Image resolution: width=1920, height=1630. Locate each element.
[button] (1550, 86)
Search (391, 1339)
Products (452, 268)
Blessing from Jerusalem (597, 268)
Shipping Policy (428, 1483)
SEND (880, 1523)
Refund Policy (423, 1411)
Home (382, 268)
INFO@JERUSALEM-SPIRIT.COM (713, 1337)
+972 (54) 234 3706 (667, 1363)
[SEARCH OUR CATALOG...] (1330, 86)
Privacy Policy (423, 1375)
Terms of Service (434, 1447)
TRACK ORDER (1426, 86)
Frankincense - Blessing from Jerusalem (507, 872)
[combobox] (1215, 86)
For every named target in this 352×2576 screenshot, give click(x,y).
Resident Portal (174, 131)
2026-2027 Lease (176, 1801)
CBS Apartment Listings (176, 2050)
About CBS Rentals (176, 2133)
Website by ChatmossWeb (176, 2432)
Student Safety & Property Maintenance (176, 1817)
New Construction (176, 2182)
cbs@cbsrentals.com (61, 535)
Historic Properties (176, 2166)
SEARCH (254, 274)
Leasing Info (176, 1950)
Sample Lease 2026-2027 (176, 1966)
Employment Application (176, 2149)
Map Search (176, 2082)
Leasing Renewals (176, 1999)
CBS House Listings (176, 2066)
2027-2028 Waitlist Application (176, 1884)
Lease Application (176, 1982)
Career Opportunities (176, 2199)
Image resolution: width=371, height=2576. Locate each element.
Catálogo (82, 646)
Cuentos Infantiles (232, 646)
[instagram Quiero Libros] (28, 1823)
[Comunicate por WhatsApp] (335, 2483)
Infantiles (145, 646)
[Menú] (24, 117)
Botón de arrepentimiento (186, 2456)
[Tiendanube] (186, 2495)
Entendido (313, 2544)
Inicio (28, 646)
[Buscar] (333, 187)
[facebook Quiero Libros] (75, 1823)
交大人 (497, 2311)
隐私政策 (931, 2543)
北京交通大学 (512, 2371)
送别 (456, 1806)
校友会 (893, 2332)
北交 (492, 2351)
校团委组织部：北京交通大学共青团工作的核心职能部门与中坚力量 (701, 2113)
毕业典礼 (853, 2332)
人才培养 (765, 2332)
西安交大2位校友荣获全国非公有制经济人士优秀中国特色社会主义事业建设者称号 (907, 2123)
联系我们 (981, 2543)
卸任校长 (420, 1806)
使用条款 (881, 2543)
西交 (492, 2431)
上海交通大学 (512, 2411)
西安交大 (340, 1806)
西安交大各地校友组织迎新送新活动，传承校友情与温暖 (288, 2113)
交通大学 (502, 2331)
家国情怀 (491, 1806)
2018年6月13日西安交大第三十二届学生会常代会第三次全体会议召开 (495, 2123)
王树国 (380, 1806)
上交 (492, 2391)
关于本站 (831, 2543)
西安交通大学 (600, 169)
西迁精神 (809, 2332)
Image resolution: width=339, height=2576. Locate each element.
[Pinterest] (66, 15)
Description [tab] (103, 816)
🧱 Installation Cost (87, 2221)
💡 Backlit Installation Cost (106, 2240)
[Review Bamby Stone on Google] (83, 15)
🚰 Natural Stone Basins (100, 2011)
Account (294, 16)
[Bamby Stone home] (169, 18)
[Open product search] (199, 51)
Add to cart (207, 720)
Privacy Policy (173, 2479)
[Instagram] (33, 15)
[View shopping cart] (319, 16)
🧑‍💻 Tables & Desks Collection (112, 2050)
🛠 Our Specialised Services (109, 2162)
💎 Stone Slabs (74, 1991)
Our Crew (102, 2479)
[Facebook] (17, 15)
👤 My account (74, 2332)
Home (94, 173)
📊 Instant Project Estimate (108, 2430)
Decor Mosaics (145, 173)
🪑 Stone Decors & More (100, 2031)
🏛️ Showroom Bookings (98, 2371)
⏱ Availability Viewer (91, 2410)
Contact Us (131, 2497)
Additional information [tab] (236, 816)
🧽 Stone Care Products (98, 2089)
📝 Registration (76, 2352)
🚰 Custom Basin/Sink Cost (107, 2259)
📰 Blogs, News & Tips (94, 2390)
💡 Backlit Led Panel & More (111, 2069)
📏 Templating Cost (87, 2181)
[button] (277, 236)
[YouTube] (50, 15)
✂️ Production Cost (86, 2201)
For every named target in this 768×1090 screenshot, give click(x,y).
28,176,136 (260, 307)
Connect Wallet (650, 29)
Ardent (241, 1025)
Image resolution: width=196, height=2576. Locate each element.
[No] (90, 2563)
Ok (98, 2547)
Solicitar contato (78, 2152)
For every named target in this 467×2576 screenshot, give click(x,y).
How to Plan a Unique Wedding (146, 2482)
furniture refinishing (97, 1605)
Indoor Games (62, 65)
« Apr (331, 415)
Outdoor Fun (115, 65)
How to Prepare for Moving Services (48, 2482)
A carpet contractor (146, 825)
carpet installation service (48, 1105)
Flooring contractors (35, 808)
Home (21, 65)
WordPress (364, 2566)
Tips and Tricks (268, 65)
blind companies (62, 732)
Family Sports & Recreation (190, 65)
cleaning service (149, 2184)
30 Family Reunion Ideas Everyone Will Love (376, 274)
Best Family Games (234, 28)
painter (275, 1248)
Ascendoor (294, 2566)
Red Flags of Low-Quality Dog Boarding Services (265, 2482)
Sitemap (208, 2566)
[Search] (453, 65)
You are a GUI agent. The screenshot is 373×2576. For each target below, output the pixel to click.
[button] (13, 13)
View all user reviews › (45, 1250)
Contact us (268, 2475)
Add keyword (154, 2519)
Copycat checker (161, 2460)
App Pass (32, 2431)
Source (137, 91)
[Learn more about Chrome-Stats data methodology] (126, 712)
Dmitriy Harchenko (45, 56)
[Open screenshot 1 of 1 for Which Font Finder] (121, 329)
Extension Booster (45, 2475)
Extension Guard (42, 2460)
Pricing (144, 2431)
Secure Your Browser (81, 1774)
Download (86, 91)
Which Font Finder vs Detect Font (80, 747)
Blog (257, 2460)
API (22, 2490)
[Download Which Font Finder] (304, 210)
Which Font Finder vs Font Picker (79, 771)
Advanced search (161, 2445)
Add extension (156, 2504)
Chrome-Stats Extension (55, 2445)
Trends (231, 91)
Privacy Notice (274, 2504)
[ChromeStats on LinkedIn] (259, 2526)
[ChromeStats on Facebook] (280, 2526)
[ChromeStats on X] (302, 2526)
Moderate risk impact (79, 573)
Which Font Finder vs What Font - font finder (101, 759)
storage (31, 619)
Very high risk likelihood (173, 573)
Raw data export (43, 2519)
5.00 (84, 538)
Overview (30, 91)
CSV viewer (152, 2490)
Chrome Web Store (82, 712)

----

▶ [Brief]: The reply must repeat all of the records precisely.

▶ [Solution for this problem]:
Image resolution: width=1920, height=1630. Locate each element.
[button] (1550, 86)
Search (391, 1339)
Products (452, 268)
Blessing from Jerusalem (597, 268)
Shipping Policy (428, 1483)
SEND (880, 1523)
Refund Policy (423, 1411)
Home (382, 268)
INFO@JERUSALEM-SPIRIT.COM (713, 1337)
+972 (54) 234 3706 (667, 1363)
[SEARCH OUR CATALOG...] (1330, 86)
Privacy Policy (423, 1375)
Terms of Service (434, 1447)
TRACK ORDER (1426, 86)
Frankincense - Blessing from Jerusalem (507, 872)
[combobox] (1215, 86)
For every named target in this 352×2576 screenshot, give click(x,y).
Resident Portal (174, 131)
2026-2027 Lease (176, 1801)
CBS Apartment Listings (176, 2050)
About CBS Rentals (176, 2133)
Website by ChatmossWeb (176, 2432)
Student Safety & Property Maintenance (176, 1817)
New Construction (176, 2182)
cbs@cbsrentals.com (61, 535)
Historic Properties (176, 2166)
SEARCH (254, 274)
Leasing Info (176, 1950)
Sample Lease 2026-2027 (176, 1966)
Employment Application (176, 2149)
Map Search (176, 2082)
Leasing Renewals (176, 1999)
CBS House Listings (176, 2066)
2027-2028 Waitlist Application (176, 1884)
Lease Application (176, 1982)
Career Opportunities (176, 2199)
Image resolution: width=371, height=2576. Locate each element.
Catálogo (82, 646)
Cuentos Infantiles (232, 646)
[instagram Quiero Libros] (28, 1823)
[Comunicate por WhatsApp] (335, 2483)
Infantiles (145, 646)
[Menú] (24, 117)
Botón de arrepentimiento (186, 2456)
[Tiendanube] (186, 2495)
Entendido (313, 2544)
Inicio (28, 646)
[Buscar] (333, 187)
[facebook Quiero Libros] (75, 1823)
交大人 (497, 2311)
隐私政策 (931, 2543)
北京交通大学 (512, 2371)
送别 (456, 1806)
校友会 (893, 2332)
北交 (492, 2351)
校团委组织部：北京交通大学共青团工作的核心职能部门与中坚力量 (701, 2113)
毕业典礼 (853, 2332)
人才培养 (765, 2332)
西安交大2位校友荣获全国非公有制经济人士优秀中国特色社会主义事业建设者称号 (907, 2123)
联系我们 (981, 2543)
卸任校长 (420, 1806)
使用条款 (881, 2543)
西交 (492, 2431)
上海交通大学 (512, 2411)
西安交大 (340, 1806)
西安交大各地校友组织迎新送新活动，传承校友情与温暖 (288, 2113)
交通大学 (502, 2331)
家国情怀 (491, 1806)
2018年6月13日西安交大第三十二届学生会常代会第三次全体会议召开 (495, 2123)
王树国 (380, 1806)
上交 (492, 2391)
关于本站 (831, 2543)
西安交通大学 (600, 169)
西迁精神 (809, 2332)
Image resolution: width=339, height=2576. Locate each element.
[Pinterest] (66, 15)
Description [tab] (103, 816)
🧱 Installation Cost (87, 2221)
💡 Backlit Installation Cost (106, 2240)
[Review Bamby Stone on Google] (83, 15)
🚰 Natural Stone Basins (100, 2011)
Account (294, 16)
[Bamby Stone home] (169, 18)
[Open product search] (199, 51)
Add to cart (207, 720)
Privacy Policy (173, 2479)
[Instagram] (33, 15)
[View shopping cart] (319, 16)
🧑‍💻 Tables & Desks Collection (112, 2050)
🛠 Our Specialised Services (109, 2162)
💎 Stone Slabs (74, 1991)
Our Crew (102, 2479)
[Facebook] (17, 15)
👤 My account (74, 2332)
Home (94, 173)
📊 Instant Project Estimate (108, 2430)
Decor Mosaics (145, 173)
🪑 Stone Decors & More (100, 2031)
🏛️ Showroom Bookings (98, 2371)
⏱ Availability Viewer (91, 2410)
Contact Us (131, 2497)
Additional information [tab] (236, 816)
🧽 Stone Care Products (98, 2089)
📝 Registration (76, 2352)
🚰 Custom Basin/Sink Cost (107, 2259)
📰 Blogs, News & Tips (94, 2390)
💡 Backlit Led Panel & More (111, 2069)
📏 Templating Cost (87, 2181)
[button] (277, 236)
[YouTube] (50, 15)
✂️ Production Cost (86, 2201)
For every named target in this 768×1090 screenshot, give click(x,y).
28,176,136 (260, 307)
Connect Wallet (650, 29)
Ardent (241, 1025)
Image resolution: width=196, height=2576. Locate each element.
[No] (90, 2563)
Ok (98, 2547)
Solicitar contato (78, 2152)
For every named target in this 467×2576 screenshot, give click(x,y).
How to Plan a Unique Wedding (146, 2482)
furniture refinishing (97, 1605)
Indoor Games (62, 65)
« Apr (331, 415)
Outdoor Fun (115, 65)
How to Prepare for Moving Services (48, 2482)
A carpet contractor (146, 825)
carpet installation service (48, 1105)
Flooring contractors (35, 808)
Home (21, 65)
WordPress (364, 2566)
Tips and Tricks (268, 65)
blind companies (62, 732)
Family Sports & Recreation (190, 65)
cleaning service (149, 2184)
30 Family Reunion Ideas Everyone Will Love (376, 274)
Best Family Games (234, 28)
painter (275, 1248)
Ascendoor (294, 2566)
Red Flags of Low-Quality Dog Boarding Services (265, 2482)
Sitemap (208, 2566)
[Search] (453, 65)
You are a GUI agent. The screenshot is 373×2576. For each target below, output the pixel to click.
[button] (13, 13)
View all user reviews › (45, 1250)
Contact us (268, 2475)
Add keyword (154, 2519)
Copycat checker (161, 2460)
App Pass (32, 2431)
Source (137, 91)
[Learn more about Chrome-Stats data methodology] (126, 712)
Dmitriy Harchenko (45, 56)
[Open screenshot 1 of 1 for Which Font Finder] (121, 329)
Extension Booster (45, 2475)
Extension Guard (42, 2460)
Pricing (144, 2431)
Secure Your Browser (81, 1774)
Download (86, 91)
Which Font Finder vs Detect Font (80, 747)
Blog (257, 2460)
API (22, 2490)
[Download Which Font Finder] (304, 210)
Which Font Finder vs Font Picker (79, 771)
Advanced search (161, 2445)
Add extension (156, 2504)
Chrome-Stats Extension (55, 2445)
Trends (231, 91)
Privacy Notice (274, 2504)
[ChromeStats on LinkedIn] (259, 2526)
[ChromeStats on Facebook] (280, 2526)
[ChromeStats on X] (302, 2526)
Moderate risk impact (79, 573)
Which Font Finder vs What Font - font finder (101, 759)
storage (31, 619)
Very high risk likelihood (173, 573)
Raw data export (43, 2519)
5.00 (84, 538)
Overview (30, 91)
CSV viewer (152, 2490)
Chrome Web Store (82, 712)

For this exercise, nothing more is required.